■ **Stated task**: Rewrite the entries below as a Markdown table with two columns, No. and Entry. Put the row number under No. and each line under Entry, and leave out any blank lines.

______

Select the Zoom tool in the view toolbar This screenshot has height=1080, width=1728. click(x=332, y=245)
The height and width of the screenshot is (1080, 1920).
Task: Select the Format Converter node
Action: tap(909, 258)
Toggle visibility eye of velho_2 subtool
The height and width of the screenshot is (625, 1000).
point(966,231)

______

■ **Exercise output**:
| No. | Entry |
|---|---|
| 1 | Select the Zoom tool in the view toolbar This screenshot has height=1080, width=1728. click(x=332, y=245) |
| 2 | The height and width of the screenshot is (1080, 1920). |
| 3 | Task: Select the Format Converter node |
| 4 | Action: tap(909, 258) |
| 5 | Toggle visibility eye of velho_2 subtool |
| 6 | The height and width of the screenshot is (625, 1000). |
| 7 | point(966,231) |